In der App sucht man sich den Wunsch-Sneaker aus und zeigt dann mit der Kamera auf den Fuß. Anschließend wird der Schuh in der passenden Größe über den Fuß gelegt.

Da der Fuß der AR-Software als visuelle Markierung dient, an die der digitale Schuh anhaftet, kann man den digital beschuhten Fuß wie in der Realität drehen und wenden und den Sneaker aus allen Winkeln ansehen. Der AR-Schuh kann außerdem fotografiert werden – falls man vor der Kaufentscheidung noch die Meinung von Freunden einholen muss.

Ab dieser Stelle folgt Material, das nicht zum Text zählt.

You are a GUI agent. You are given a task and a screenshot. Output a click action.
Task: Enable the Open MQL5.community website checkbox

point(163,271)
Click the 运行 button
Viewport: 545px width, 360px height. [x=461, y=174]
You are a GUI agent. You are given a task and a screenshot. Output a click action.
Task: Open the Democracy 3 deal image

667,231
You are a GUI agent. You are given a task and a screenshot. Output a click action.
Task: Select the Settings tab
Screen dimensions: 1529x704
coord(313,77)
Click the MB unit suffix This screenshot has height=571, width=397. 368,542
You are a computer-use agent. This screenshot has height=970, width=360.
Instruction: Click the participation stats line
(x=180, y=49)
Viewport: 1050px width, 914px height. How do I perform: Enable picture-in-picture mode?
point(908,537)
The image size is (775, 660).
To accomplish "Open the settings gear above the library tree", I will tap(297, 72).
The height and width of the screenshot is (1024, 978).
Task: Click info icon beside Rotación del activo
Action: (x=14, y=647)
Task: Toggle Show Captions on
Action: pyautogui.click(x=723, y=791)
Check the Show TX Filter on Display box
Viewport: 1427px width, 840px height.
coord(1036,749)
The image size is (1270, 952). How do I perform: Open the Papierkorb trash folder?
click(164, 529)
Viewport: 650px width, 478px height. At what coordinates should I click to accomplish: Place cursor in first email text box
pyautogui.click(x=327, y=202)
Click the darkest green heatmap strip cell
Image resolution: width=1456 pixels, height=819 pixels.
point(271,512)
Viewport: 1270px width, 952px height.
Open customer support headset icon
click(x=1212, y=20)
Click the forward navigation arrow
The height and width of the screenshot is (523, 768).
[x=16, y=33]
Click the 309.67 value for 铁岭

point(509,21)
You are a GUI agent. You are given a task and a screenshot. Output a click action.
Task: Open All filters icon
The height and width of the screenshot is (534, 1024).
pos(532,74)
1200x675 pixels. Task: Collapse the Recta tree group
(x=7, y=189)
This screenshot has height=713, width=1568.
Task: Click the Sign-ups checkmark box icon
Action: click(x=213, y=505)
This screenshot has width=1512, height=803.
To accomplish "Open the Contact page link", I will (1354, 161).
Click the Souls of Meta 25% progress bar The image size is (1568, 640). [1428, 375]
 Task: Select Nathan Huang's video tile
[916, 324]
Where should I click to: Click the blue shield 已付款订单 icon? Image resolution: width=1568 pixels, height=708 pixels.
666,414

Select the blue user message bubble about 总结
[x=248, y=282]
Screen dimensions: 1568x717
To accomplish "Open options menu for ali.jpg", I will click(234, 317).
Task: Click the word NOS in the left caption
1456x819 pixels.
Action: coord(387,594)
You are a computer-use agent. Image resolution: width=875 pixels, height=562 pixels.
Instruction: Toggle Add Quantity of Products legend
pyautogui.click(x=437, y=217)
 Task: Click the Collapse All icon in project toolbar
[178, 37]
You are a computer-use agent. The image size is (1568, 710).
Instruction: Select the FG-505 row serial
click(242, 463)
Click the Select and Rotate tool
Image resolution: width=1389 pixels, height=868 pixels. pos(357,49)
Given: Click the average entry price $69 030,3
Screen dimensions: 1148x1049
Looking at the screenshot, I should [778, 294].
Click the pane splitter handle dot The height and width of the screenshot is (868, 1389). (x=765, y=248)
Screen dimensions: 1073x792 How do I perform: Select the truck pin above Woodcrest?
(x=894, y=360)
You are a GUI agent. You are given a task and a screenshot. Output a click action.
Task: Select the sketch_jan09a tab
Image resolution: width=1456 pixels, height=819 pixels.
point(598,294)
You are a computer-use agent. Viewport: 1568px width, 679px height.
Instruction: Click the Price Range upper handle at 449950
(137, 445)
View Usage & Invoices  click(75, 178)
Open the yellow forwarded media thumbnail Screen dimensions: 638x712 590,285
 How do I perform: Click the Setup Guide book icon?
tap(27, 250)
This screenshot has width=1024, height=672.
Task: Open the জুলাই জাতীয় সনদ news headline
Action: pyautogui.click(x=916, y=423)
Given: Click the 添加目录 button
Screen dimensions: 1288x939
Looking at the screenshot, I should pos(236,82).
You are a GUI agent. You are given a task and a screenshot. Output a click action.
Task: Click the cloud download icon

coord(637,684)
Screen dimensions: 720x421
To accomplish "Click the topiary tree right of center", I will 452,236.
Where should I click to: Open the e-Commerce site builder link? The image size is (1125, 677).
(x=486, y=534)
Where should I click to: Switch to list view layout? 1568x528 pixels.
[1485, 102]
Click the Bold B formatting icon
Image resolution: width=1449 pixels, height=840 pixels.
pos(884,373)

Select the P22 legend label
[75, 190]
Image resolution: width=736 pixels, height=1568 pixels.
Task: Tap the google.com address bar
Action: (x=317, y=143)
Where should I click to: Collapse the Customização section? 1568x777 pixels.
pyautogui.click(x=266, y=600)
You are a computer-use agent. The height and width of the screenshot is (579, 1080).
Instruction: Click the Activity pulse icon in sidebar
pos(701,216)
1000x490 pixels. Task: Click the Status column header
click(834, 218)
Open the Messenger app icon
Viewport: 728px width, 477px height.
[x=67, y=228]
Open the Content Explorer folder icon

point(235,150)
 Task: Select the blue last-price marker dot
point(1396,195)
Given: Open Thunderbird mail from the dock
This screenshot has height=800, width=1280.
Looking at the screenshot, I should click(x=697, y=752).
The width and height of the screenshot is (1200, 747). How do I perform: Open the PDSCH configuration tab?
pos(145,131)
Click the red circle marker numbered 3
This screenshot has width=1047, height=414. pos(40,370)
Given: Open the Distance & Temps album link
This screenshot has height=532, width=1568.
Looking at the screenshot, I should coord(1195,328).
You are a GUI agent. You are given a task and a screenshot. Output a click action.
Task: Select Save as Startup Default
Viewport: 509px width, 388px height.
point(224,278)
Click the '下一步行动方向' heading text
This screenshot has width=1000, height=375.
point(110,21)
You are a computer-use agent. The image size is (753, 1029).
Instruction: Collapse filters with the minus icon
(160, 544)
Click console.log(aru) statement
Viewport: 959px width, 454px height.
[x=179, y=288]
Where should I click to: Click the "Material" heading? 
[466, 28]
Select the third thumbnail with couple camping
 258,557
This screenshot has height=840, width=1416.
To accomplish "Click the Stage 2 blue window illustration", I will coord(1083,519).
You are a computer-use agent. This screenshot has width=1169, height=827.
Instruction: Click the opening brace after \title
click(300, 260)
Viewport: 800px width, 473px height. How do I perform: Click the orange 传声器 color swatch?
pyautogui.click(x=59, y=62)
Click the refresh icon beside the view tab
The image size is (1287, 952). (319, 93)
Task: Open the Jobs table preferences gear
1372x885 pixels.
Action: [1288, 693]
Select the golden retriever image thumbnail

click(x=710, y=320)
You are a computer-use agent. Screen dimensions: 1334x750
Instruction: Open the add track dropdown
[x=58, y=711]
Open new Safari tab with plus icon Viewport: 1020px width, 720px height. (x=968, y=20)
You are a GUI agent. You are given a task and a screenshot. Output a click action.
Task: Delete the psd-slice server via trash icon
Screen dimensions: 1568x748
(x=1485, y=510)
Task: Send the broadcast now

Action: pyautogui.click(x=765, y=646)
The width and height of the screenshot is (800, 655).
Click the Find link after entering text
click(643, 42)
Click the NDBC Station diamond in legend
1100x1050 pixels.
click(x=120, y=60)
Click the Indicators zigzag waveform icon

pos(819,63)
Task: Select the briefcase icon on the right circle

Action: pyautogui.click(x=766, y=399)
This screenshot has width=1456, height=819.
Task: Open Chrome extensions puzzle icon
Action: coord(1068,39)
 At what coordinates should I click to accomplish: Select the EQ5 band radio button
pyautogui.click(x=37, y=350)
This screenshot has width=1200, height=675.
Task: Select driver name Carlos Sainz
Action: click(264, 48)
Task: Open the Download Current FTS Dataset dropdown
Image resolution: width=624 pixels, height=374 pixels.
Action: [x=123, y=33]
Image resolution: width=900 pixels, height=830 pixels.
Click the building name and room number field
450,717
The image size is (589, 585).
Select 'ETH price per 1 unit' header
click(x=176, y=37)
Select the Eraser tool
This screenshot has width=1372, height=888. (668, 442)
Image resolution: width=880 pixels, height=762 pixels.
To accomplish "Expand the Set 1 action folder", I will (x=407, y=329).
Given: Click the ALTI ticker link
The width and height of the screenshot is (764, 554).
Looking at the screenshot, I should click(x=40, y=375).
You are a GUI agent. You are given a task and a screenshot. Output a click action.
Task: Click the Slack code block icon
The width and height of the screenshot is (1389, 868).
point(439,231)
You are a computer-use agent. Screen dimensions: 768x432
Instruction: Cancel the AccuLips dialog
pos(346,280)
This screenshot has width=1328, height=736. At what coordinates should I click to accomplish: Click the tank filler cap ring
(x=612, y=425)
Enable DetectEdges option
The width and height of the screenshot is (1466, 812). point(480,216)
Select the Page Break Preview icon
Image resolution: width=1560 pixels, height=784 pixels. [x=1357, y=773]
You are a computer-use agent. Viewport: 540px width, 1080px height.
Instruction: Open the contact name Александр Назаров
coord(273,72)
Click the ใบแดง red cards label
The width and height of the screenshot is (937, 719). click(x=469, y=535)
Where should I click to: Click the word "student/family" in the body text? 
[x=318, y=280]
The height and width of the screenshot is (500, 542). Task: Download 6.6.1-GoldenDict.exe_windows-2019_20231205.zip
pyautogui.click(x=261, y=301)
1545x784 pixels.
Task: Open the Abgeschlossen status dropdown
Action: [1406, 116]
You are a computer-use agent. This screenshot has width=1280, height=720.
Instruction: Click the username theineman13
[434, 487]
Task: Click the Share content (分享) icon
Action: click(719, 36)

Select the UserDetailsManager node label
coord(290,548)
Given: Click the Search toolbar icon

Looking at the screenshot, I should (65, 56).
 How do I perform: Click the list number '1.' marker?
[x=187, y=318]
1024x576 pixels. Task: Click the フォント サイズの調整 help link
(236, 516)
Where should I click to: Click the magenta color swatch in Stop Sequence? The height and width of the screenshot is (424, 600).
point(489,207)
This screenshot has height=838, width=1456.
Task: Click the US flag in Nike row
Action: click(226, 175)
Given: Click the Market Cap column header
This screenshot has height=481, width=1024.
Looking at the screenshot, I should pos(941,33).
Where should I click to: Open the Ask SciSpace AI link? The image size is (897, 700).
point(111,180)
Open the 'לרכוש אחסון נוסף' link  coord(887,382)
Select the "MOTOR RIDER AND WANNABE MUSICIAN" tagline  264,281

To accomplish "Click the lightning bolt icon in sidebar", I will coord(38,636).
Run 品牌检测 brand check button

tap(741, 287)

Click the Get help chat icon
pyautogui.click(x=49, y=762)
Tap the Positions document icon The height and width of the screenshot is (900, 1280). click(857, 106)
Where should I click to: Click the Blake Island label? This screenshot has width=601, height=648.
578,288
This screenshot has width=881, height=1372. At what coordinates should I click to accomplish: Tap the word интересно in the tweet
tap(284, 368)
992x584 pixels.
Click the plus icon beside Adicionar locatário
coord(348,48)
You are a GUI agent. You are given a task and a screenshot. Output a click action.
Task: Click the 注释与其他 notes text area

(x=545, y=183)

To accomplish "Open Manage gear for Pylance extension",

Digitale Anprobe auf dem Vormarsch

Entwickelt wurde Guccis AR-App vom weißrussischen Startup Wannaby, das schon im Februar eine ähnliche App für Sneakers auf den Markt brachte. Mit “Wanna Nails” (siehe App Store) bieten sie auch eine AR-Anwendung für Fingernägel.

AR-Apps für die digitale Anprobe haben gerade Konjunktur: Nike zeigte kürzlich eine AR-App, die den Fuß sogar exakt vermessen können soll für die perfekte Schuhgröße. Auch Zara und L’Oréal investieren in AR-Vermarktung.

Die reale Anprobe kann die Software natürlich nicht ersetzen: Wo drückt der Schuh? Wie fühlt sich der Stoff an? Aber gerade in der Anbahnung in Online-Geschäften hat AR durchaus Potenzial, den Einkaufsprozess umzukrempeln im Vergleich zum herkömmlichen Bildschirm-Shopping.